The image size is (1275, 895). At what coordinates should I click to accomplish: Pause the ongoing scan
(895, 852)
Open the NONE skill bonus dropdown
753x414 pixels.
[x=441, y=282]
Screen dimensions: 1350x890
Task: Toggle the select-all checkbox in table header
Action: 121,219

▶ **WHAT YOU ARE ASKED TO DO**
Set down each line of the data precisely as it appears above.

▶ **RESULT FOR THIS TASK**
The image size is (1275, 895). At what coordinates should I click to accomplish: Pause the ongoing scan
(895, 852)
Open the NONE skill bonus dropdown
753x414 pixels.
[x=441, y=282]
Screen dimensions: 1350x890
Task: Toggle the select-all checkbox in table header
Action: 121,219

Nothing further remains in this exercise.